Summary

PyTorch is a powerful and flexible deep learning framework that compares favorably to TensorFlow and Keras, offering a more Pythonic and debugging-friendly approach, GPU acceleration, and strong community support.

Abstract

PyTorch is a relatively new deep learning framework that has gained popularity due to its flexibility and ease of use. Developed in part by Facebook, it is built on Python and provides strong GPU acceleration. Unlike TensorFlow, PyTorch uses an imperative programming style, allowing for easier debugging and step-by-step execution. PyTorch offers two high-level features: tensor computation and deep neural networks. Compared to TensorFlow and Keras, PyTorch has fewer features but is faster and offers better parallelization with multiple GPUs. PyTorch also has a rich ecosystem, with support from cloud providers and a growing community.

Bullet points

PyTorch is a deep learning framework developed in part by Facebook
It is built on Python and provides strong GPU acceleration
Unlike TensorFlow, PyTorch uses an imperative programming style, allowing for easier debugging and step-by-step execution
PyTorch offers two high-level features: tensor computation and deep neural networks
PyTorch has fewer features than TensorFlow and Keras but is faster and offers better parallelization with multiple GPUs
PyTorch has a rich ecosystem, with support from cloud providers and a growing community
PyTorch can be installed locally or on the cloud, with support for NVidia GPUs
PyTorch uses a "define-by-run" methodology, an imperative paradigm that allows for independent computations on components before the graph is built completely
The main elements of PyTorch are tensors, operations, the Optim module, the Autograd module, and the nn module
Tensors are multidimensional arrays similar to NumPy's ndarrays, with the addition being that Tensors can also be used on a GPU to accelerate computing
PyTorch supports over 200 mathematical operations and provides various types of Tensors
The Optim module implements various optimization algorithms used for building neural networks, such as SGD and Adam optimizer
The Autograd module uses a technique called automatic differentiation, which provides a recorder that records what operations we have performed, and then it replays it backward to compute our gradients
The nn module builds on top of Autograd and is used to build neural networks; it makes it easy to build neural networks almost as easy as Keras
PyTorch is recommended for developers who want an easier and more debugging-friendly approach to deep learning, while TensorFlow may be a better option for Java users who want to integrate with technologies like Kafka.

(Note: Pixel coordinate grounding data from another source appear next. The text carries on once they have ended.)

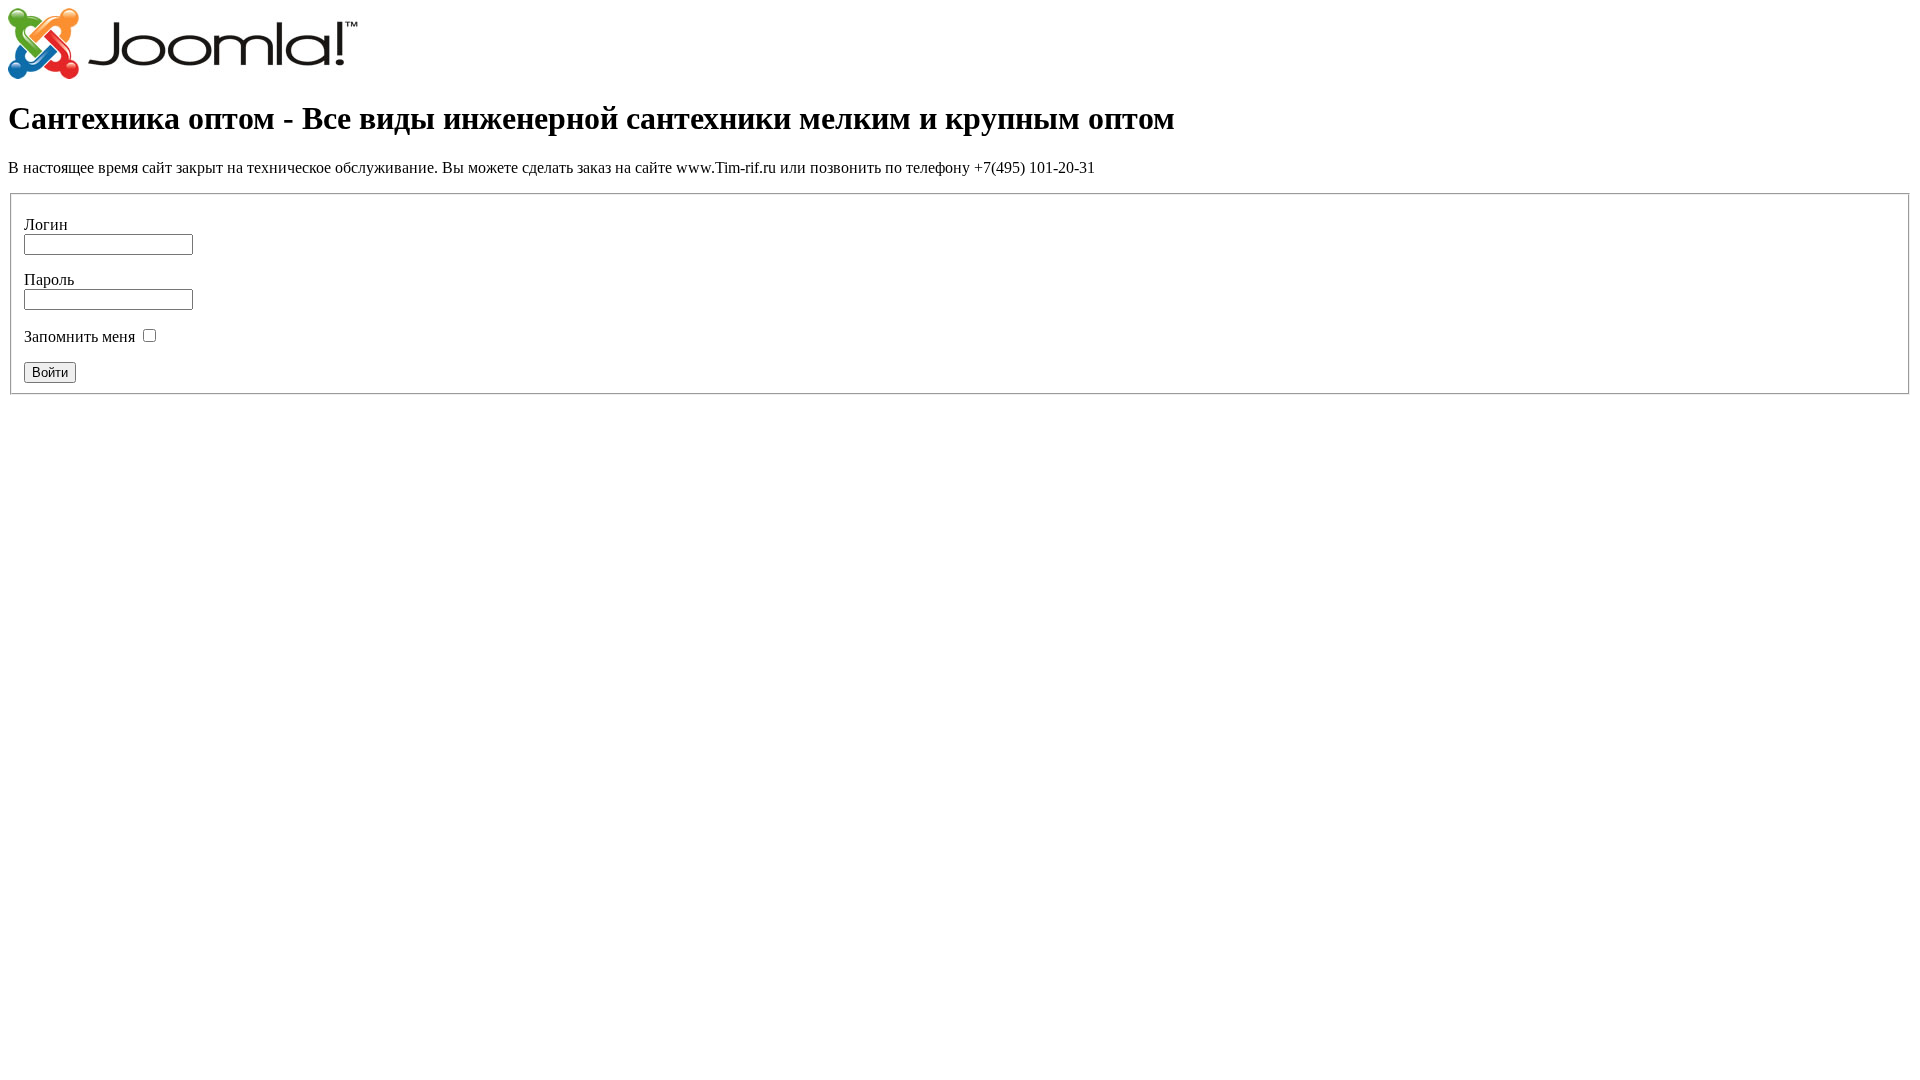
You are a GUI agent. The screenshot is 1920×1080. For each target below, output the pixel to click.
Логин (46, 224)
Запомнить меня (79, 336)
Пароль (49, 279)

Introduction to Deep Learning with PyTorch and how it compares to Tensorflow and Keras

Quick summary of PyTorch and how it compares to Tensorflow and Keras.

Introduction

PyTorch is the new kid on the block in the Deep Learning community. It is open source and it was partially developed by Facebook. It is gaining popularity in the community because if very powerful and relatively easy to use. Frameworks like Keras are simpler to use but very slow and limited. Tensorflow is the most famous framework and heavily used in production but for a data scientist that needs to experiment, it is quite tedious to use.

PyTorch is a python based library built to provide flexibility as a deep learning development platform. It is not a simple set of wrappers to support Python, it was rewritten and tailored to be fast and feel native. It is imperative in nature; this means that you can easily run it step by step on a notebook and see the results right away!

PyTorch provides two high-level features:

Tensor computation (like NumPy) with strong GPU acceleration
Deep neural networks

The basic building blocks are tensors but the way they are used is different from Tensorflow. The computational graph is imperative, there is no need to define session or placeholders and you can easily debug it in Python.

PyTorch vs. TensorFlow vs. Keras

Keras it’s just a high level API which is an abstraction of other low level libraries like Theano or Tensorflow, so it is not a library on its own. I like to use my GPU for deep learning, it can be a bit tricky to set up but there are many guides available. After installing CUDA and Tensorflow (which it is not straightforward) you can easily run neural networks models using Keras without much effort.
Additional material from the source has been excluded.